*Listed records:*
::::::
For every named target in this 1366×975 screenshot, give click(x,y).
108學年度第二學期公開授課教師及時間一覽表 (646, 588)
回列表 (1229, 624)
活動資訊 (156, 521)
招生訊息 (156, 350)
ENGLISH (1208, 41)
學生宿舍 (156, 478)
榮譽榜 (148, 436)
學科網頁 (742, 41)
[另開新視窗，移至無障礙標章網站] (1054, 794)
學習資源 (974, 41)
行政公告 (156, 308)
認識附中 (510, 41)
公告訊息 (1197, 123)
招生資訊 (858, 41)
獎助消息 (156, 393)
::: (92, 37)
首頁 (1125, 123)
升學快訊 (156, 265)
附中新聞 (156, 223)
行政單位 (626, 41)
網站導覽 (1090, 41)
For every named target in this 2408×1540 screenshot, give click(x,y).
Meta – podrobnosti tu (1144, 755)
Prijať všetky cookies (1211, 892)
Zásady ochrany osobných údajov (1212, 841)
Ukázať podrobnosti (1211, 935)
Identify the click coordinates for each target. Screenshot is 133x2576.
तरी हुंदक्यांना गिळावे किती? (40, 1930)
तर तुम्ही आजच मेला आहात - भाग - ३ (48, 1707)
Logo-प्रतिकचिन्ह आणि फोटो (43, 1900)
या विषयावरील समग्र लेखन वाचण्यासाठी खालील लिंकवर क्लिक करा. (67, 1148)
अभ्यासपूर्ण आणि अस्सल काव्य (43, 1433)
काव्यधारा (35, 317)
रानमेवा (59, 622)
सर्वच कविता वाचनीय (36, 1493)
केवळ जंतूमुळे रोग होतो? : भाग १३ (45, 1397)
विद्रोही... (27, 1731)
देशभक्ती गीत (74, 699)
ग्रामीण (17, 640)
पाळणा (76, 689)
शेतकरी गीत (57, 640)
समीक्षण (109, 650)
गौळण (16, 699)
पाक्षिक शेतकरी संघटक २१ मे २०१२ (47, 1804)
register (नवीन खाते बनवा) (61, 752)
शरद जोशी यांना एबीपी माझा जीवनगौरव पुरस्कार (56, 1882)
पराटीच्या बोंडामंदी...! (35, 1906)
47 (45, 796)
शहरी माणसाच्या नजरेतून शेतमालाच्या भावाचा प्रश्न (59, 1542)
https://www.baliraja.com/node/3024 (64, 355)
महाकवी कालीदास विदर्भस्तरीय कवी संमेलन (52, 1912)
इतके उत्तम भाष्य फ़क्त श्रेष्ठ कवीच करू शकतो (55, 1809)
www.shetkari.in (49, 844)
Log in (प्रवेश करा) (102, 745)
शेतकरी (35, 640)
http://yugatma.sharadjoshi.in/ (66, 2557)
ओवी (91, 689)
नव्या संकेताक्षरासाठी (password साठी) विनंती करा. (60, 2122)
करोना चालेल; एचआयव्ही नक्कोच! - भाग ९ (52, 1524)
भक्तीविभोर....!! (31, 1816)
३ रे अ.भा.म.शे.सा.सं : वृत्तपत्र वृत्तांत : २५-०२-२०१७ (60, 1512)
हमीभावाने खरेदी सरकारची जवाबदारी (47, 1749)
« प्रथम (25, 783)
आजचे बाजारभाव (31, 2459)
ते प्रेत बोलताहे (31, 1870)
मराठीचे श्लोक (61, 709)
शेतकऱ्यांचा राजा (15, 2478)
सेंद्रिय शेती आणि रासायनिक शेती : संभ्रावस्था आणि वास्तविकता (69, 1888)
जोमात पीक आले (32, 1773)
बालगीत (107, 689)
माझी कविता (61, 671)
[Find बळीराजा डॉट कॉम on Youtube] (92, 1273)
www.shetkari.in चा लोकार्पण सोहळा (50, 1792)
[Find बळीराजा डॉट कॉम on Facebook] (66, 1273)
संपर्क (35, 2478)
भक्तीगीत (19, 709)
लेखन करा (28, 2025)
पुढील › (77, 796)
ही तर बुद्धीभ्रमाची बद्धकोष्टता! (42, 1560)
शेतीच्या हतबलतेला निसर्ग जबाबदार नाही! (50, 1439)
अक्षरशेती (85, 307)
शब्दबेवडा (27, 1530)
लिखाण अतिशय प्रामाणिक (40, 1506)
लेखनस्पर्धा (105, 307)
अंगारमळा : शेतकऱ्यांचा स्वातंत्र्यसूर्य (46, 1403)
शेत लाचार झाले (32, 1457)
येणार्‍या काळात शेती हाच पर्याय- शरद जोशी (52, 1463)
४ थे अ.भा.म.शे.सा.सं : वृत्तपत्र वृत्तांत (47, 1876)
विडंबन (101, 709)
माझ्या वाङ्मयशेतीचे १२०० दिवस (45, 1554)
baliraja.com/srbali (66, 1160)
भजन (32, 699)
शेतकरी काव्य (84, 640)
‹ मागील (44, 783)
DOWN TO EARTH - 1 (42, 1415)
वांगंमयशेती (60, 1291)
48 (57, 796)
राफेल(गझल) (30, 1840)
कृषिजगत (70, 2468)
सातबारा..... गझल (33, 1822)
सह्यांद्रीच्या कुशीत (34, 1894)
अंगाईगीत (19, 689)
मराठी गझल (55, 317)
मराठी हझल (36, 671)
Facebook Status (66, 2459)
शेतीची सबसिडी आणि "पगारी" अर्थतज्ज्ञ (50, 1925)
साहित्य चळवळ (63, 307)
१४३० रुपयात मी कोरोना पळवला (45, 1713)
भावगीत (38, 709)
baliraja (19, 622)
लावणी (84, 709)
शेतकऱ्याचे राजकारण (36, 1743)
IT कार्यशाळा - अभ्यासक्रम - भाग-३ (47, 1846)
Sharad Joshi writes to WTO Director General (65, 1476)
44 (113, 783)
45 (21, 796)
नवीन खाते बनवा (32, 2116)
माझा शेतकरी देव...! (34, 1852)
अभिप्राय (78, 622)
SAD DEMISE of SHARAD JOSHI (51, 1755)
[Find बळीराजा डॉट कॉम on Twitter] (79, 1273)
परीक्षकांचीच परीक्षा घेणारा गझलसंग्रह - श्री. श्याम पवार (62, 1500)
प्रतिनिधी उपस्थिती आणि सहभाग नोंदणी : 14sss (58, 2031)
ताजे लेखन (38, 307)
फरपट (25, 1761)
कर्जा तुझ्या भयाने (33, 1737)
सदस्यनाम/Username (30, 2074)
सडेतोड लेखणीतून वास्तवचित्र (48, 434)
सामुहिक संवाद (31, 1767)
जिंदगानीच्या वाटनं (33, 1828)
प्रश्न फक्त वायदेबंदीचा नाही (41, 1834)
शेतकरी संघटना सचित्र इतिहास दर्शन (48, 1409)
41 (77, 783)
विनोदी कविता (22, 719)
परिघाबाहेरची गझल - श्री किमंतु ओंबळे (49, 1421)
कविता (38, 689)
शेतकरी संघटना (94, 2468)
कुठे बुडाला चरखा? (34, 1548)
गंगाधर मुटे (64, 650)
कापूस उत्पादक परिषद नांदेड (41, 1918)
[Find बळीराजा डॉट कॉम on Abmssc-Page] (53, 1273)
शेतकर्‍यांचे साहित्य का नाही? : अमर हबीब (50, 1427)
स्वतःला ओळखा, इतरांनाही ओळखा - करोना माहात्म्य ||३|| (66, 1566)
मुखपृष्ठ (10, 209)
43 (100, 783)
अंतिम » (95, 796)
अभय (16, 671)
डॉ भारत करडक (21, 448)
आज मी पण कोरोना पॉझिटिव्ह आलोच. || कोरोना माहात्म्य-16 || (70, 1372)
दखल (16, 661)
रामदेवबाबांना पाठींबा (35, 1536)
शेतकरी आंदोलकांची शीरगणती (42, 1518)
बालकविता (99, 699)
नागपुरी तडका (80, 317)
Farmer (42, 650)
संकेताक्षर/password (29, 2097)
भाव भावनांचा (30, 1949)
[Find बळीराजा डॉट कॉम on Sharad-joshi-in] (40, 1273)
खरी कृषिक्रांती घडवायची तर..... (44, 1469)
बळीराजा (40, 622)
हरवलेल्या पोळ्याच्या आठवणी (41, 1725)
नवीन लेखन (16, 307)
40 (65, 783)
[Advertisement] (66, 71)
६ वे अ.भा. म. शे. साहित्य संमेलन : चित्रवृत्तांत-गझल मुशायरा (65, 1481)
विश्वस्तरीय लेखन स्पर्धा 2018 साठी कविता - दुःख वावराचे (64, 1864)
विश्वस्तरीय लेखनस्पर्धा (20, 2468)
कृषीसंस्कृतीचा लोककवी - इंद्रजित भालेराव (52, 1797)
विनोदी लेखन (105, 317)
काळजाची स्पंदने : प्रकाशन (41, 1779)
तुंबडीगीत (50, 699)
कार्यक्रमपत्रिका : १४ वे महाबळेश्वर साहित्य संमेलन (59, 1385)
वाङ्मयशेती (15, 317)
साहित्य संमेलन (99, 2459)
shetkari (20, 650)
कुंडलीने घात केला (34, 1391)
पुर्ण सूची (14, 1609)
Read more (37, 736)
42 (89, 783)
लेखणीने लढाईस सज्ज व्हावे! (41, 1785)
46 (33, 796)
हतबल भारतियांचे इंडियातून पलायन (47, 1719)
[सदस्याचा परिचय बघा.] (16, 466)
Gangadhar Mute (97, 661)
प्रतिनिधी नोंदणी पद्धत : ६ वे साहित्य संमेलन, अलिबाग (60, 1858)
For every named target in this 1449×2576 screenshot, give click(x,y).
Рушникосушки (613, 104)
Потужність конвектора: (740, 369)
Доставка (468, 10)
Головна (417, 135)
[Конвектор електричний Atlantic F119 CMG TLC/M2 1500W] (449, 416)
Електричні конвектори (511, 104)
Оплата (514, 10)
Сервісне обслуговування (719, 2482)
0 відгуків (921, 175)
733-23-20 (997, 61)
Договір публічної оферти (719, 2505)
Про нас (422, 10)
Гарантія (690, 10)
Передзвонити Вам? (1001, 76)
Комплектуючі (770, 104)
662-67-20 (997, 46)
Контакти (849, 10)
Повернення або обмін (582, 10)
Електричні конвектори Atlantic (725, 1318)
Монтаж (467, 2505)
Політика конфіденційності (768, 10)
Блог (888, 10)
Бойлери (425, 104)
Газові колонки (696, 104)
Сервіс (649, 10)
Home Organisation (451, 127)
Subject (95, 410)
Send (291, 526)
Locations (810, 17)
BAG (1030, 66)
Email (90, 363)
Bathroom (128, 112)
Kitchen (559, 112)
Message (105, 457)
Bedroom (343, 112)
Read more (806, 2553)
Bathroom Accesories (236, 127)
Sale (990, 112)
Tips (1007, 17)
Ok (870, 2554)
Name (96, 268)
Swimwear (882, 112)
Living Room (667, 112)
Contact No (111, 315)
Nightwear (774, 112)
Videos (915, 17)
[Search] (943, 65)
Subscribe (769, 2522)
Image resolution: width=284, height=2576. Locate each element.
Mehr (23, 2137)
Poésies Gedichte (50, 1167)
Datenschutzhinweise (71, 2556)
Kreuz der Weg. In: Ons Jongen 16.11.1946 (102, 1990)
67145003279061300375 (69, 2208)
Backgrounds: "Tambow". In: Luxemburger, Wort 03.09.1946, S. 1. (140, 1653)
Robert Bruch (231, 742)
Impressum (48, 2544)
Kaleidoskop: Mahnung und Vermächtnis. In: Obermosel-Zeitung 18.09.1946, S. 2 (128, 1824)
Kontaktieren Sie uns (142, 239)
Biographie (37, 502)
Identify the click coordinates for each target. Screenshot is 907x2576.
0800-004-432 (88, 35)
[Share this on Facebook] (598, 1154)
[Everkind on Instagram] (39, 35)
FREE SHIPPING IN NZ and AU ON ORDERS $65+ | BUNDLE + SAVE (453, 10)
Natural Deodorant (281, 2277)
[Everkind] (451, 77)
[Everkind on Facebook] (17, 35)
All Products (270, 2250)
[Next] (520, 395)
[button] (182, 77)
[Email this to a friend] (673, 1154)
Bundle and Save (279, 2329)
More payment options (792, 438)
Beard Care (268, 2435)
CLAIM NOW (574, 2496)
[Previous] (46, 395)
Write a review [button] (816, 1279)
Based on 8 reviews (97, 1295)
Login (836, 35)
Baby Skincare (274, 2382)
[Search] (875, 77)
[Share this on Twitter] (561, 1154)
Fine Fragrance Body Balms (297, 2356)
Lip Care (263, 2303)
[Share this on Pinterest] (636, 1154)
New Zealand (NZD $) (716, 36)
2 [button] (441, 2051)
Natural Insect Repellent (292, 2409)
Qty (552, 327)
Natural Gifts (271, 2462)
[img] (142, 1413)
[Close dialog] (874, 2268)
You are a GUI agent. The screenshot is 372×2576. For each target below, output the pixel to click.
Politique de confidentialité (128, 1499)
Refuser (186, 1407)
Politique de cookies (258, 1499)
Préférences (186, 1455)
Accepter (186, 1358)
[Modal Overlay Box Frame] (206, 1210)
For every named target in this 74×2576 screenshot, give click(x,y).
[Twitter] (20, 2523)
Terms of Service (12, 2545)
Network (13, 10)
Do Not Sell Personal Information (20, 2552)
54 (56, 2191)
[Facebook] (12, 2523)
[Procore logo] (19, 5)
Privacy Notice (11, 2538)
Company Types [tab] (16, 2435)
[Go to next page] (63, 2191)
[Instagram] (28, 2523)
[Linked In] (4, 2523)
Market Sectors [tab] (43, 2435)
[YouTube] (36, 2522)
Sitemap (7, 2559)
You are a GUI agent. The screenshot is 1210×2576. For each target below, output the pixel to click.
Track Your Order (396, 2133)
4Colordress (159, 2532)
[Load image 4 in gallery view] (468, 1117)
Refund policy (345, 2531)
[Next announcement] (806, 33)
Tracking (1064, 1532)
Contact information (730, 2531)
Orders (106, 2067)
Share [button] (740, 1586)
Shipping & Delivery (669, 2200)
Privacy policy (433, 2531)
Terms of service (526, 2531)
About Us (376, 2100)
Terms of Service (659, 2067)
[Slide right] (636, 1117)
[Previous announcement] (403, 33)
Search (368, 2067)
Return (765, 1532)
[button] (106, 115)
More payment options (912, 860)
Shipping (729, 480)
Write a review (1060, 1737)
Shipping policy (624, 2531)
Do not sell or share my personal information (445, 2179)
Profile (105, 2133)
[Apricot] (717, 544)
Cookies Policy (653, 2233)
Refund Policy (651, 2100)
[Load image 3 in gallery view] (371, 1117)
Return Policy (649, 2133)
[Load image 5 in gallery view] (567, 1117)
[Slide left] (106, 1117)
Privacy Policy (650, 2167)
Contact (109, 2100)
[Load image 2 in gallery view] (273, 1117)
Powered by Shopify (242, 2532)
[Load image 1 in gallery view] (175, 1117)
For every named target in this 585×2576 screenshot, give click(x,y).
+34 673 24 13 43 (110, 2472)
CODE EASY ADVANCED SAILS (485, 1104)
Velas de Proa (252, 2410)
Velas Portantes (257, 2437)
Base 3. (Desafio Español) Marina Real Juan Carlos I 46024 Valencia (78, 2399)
::::::
*Exercise instructions:* Starting at the line with "Kontaktieren Sie uns (142, 239)" and ending at the line with "Network (13, 10)", print each line of the listing above exactly, with no other lines.

*Result:*
Kontaktieren Sie uns (142, 239)
Biographie (37, 502)
Identify the click coordinates for each target. Screenshot is 907x2576.
0800-004-432 (88, 35)
[Share this on Facebook] (598, 1154)
[Everkind on Instagram] (39, 35)
FREE SHIPPING IN NZ and AU ON ORDERS $65+ | BUNDLE + SAVE (453, 10)
Natural Deodorant (281, 2277)
[Everkind] (451, 77)
[Everkind on Facebook] (17, 35)
All Products (270, 2250)
[Next] (520, 395)
[button] (182, 77)
[Email this to a friend] (673, 1154)
Bundle and Save (279, 2329)
More payment options (792, 438)
Beard Care (268, 2435)
CLAIM NOW (574, 2496)
[Previous] (46, 395)
Write a review [button] (816, 1279)
Based on 8 reviews (97, 1295)
Login (836, 35)
Baby Skincare (274, 2382)
[Search] (875, 77)
[Share this on Twitter] (561, 1154)
Fine Fragrance Body Balms (297, 2356)
Lip Care (263, 2303)
[Share this on Pinterest] (636, 1154)
New Zealand (NZD $) (716, 36)
2 [button] (441, 2051)
Natural Insect Repellent (292, 2409)
Qty (552, 327)
Natural Gifts (271, 2462)
[img] (142, 1413)
[Close dialog] (874, 2268)
You are a GUI agent. The screenshot is 372×2576. For each target below, output the pixel to click.
Politique de confidentialité (128, 1499)
Refuser (186, 1407)
Politique de cookies (258, 1499)
Préférences (186, 1455)
Accepter (186, 1358)
[Modal Overlay Box Frame] (206, 1210)
For every named target in this 74×2576 screenshot, give click(x,y).
[Twitter] (20, 2523)
Terms of Service (12, 2545)
Network (13, 10)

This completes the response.